- DIRECTIONS:
List every line of the records that contains the word "Task", copying each such line in full.

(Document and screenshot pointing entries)
start
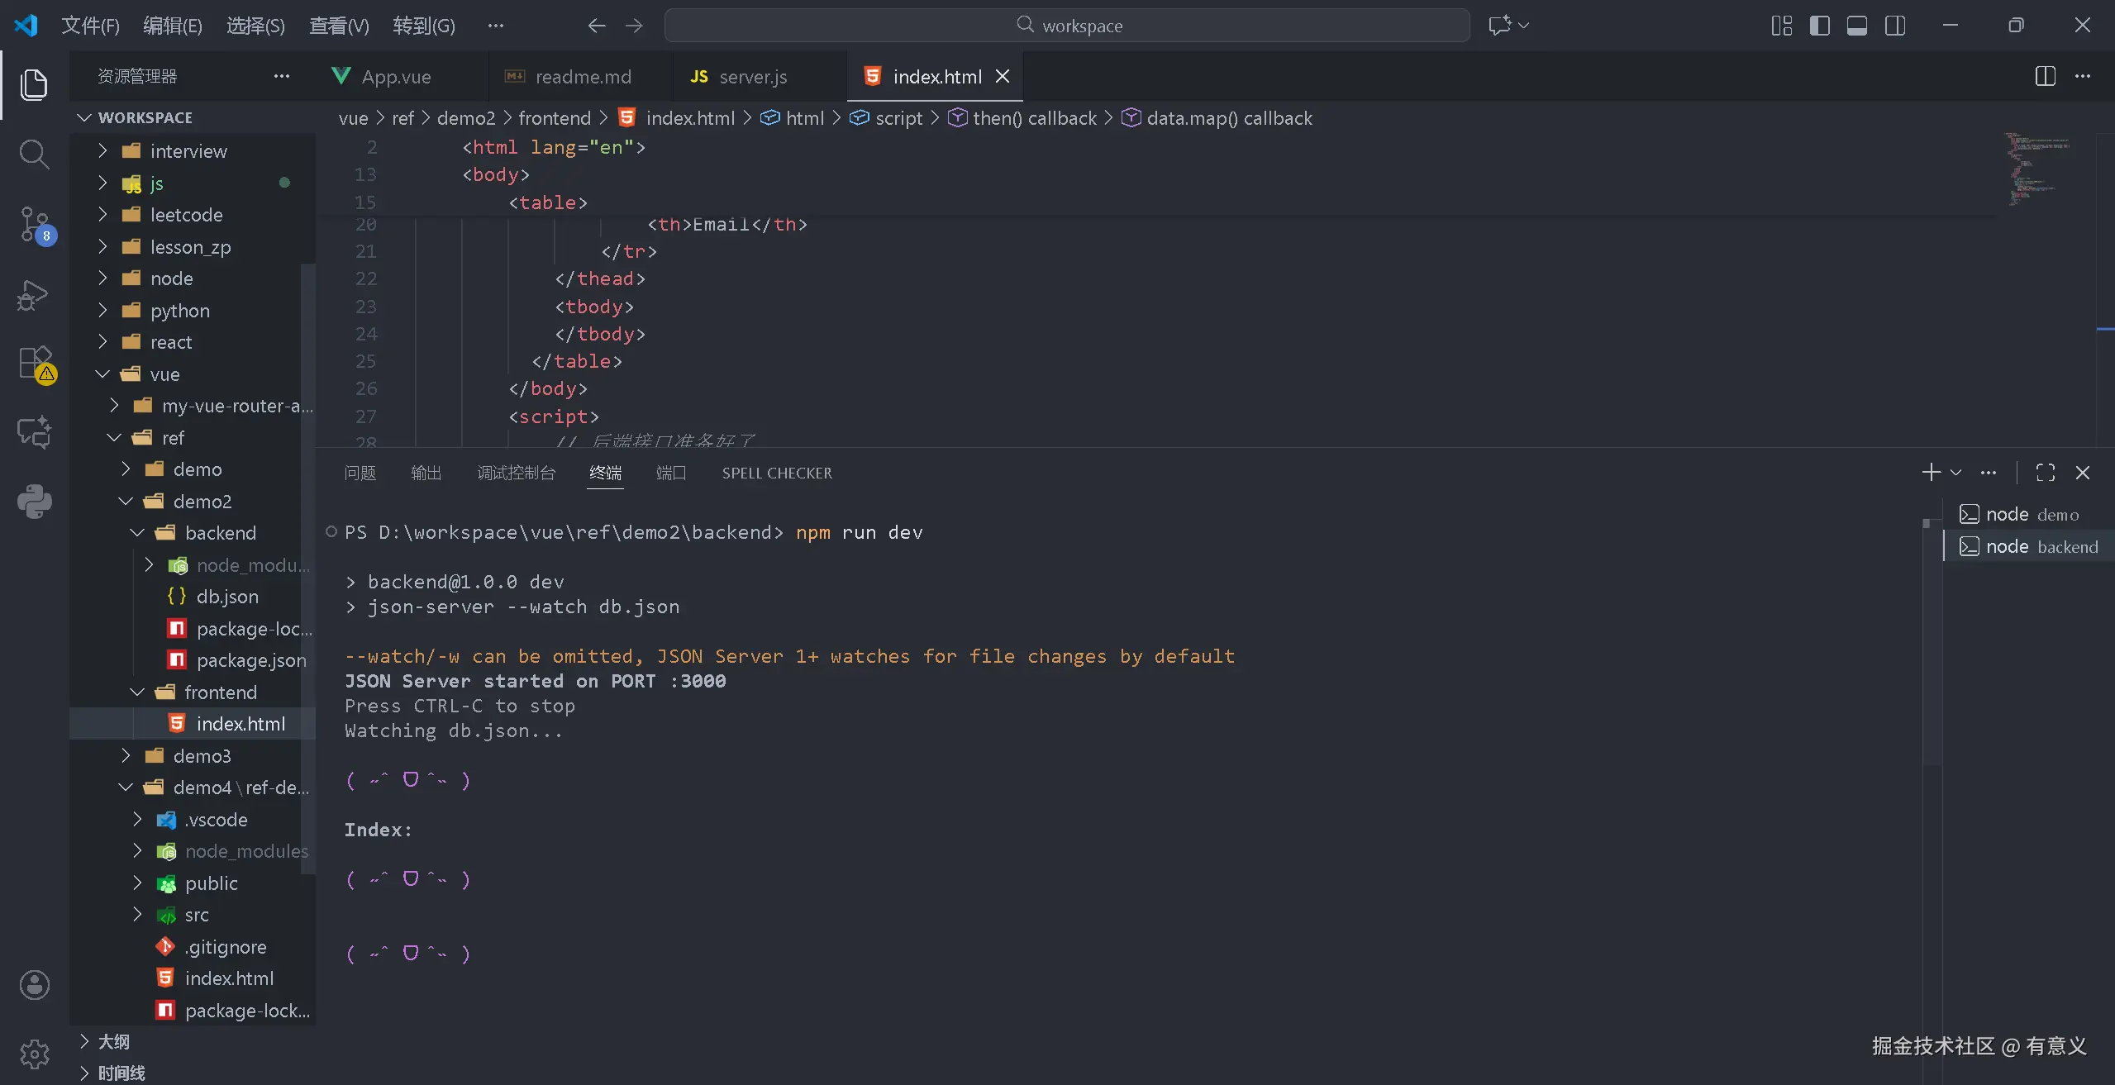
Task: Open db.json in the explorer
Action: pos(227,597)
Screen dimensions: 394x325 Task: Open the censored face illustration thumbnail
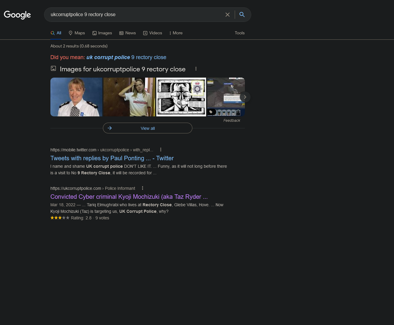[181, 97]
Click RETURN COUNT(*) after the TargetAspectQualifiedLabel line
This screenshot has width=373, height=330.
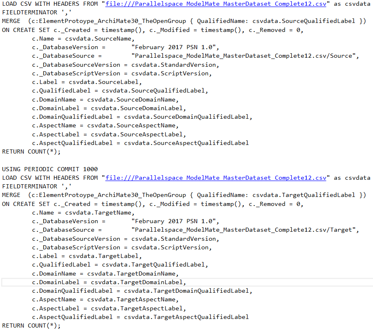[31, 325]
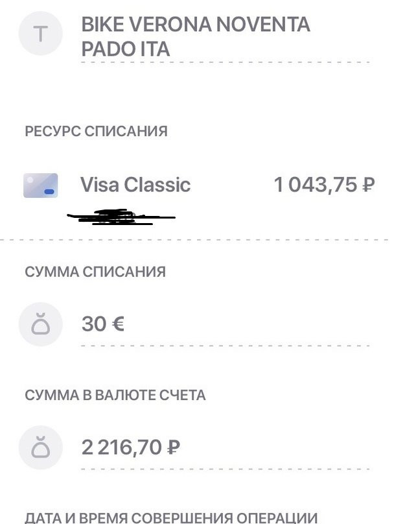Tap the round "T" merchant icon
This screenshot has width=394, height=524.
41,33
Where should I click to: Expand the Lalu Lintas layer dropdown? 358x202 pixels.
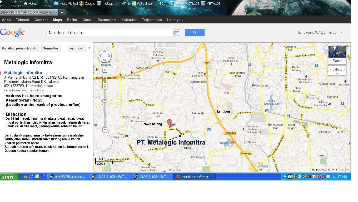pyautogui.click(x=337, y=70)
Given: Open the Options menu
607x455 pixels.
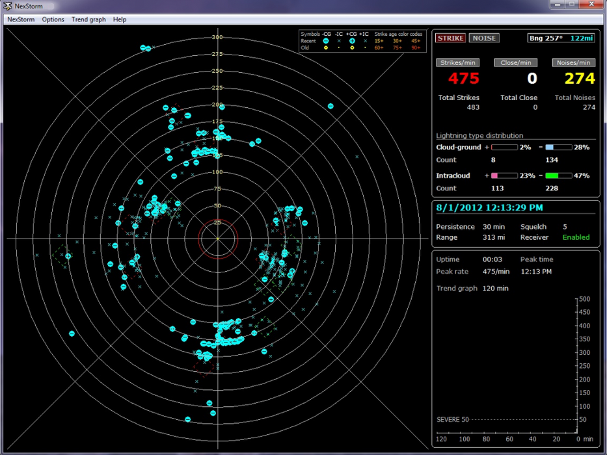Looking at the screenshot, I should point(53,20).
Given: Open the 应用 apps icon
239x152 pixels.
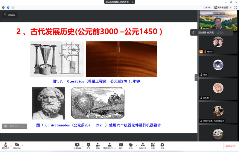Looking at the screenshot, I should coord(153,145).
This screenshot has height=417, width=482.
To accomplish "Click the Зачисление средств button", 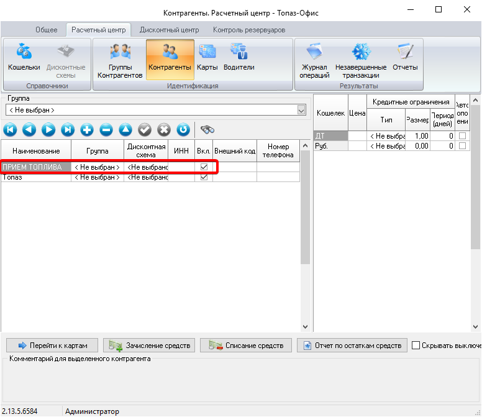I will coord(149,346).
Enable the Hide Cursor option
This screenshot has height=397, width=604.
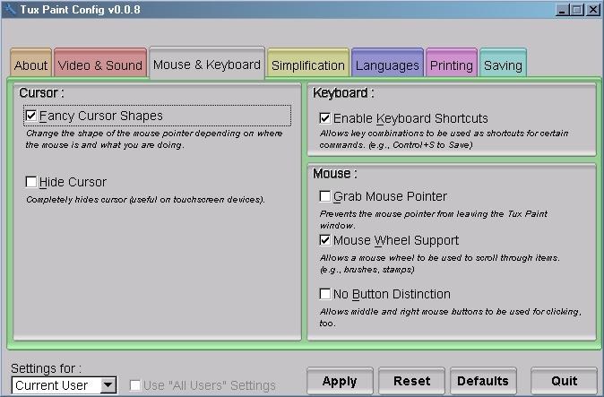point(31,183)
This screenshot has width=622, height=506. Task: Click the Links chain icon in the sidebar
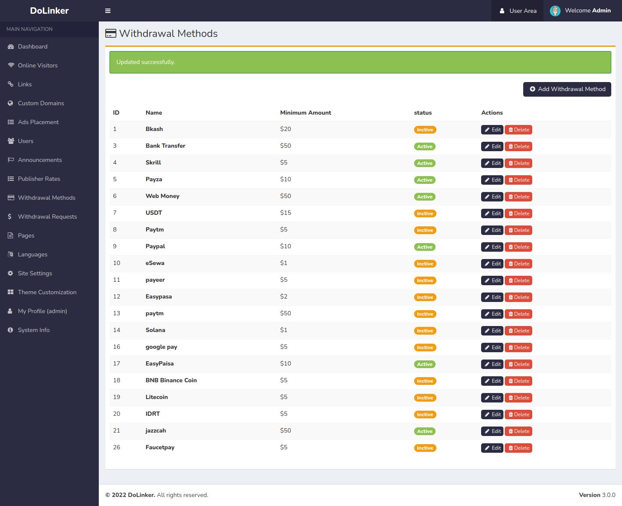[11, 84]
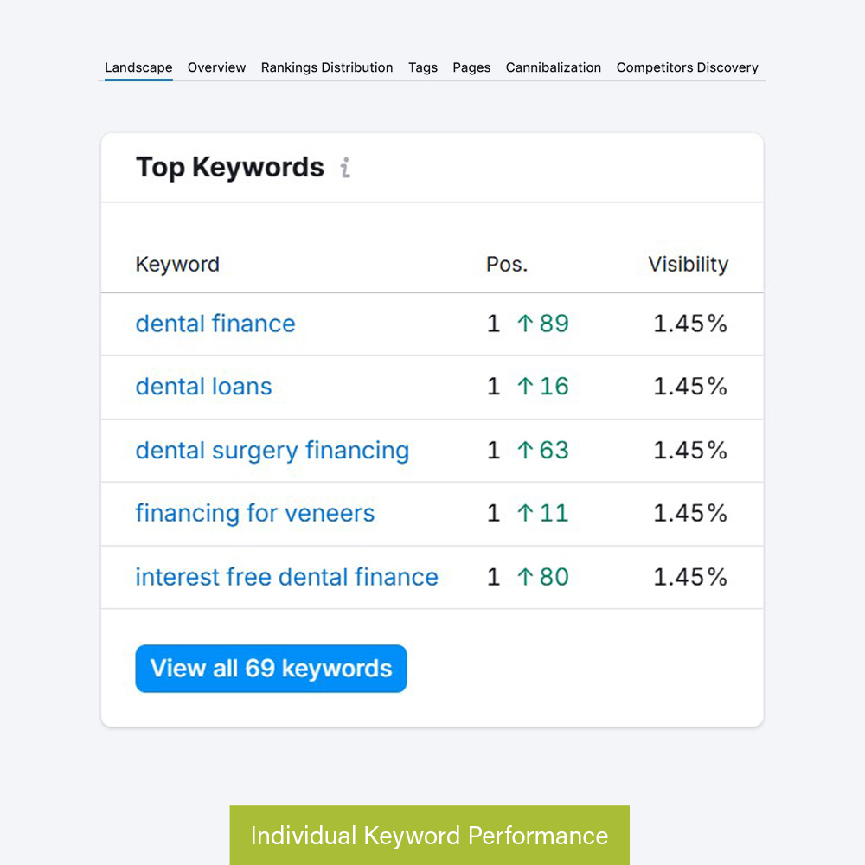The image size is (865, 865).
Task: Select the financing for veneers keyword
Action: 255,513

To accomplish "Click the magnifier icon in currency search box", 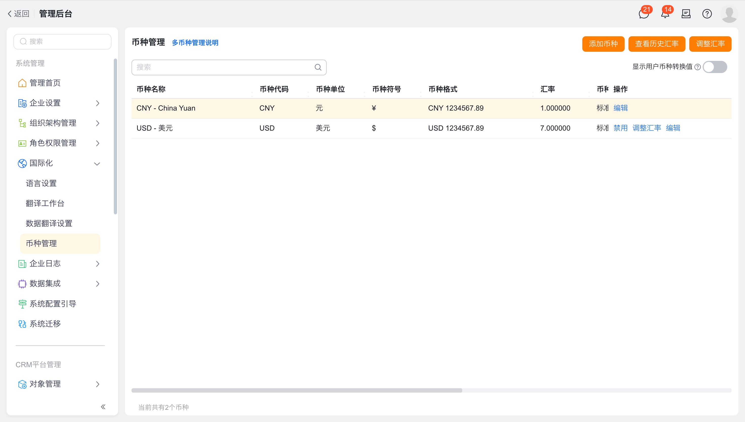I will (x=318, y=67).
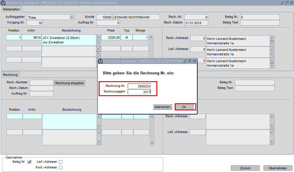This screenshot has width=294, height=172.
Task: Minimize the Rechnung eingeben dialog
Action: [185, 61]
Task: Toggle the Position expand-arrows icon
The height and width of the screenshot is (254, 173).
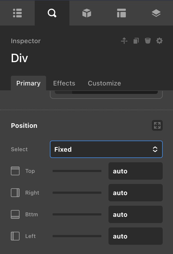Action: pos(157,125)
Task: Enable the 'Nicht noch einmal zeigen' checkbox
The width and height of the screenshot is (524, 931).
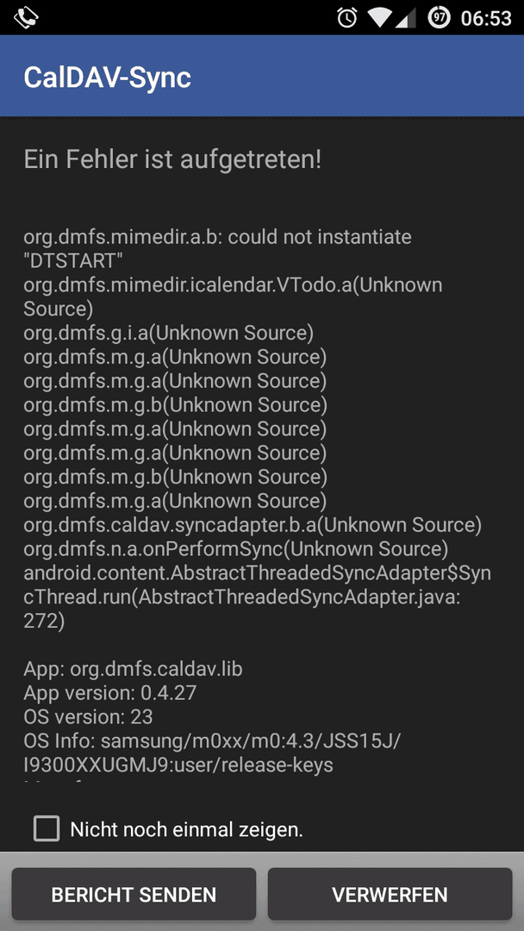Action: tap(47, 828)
end
- SOLUTION:
Task: Open db.json in the explorer
Screen dimensions: 394x325 Task: Open the censored face illustration thumbnail
This screenshot has width=622, height=506. Task: Click the Links chain icon in the sidebar
Task: Select the financing for veneers keyword
Task: Minimize the Rechnung eingeben dialog
Task: Toggle the Position expand-arrows icon
Task: Enable the 'Nicht noch einmal zeigen' checkbox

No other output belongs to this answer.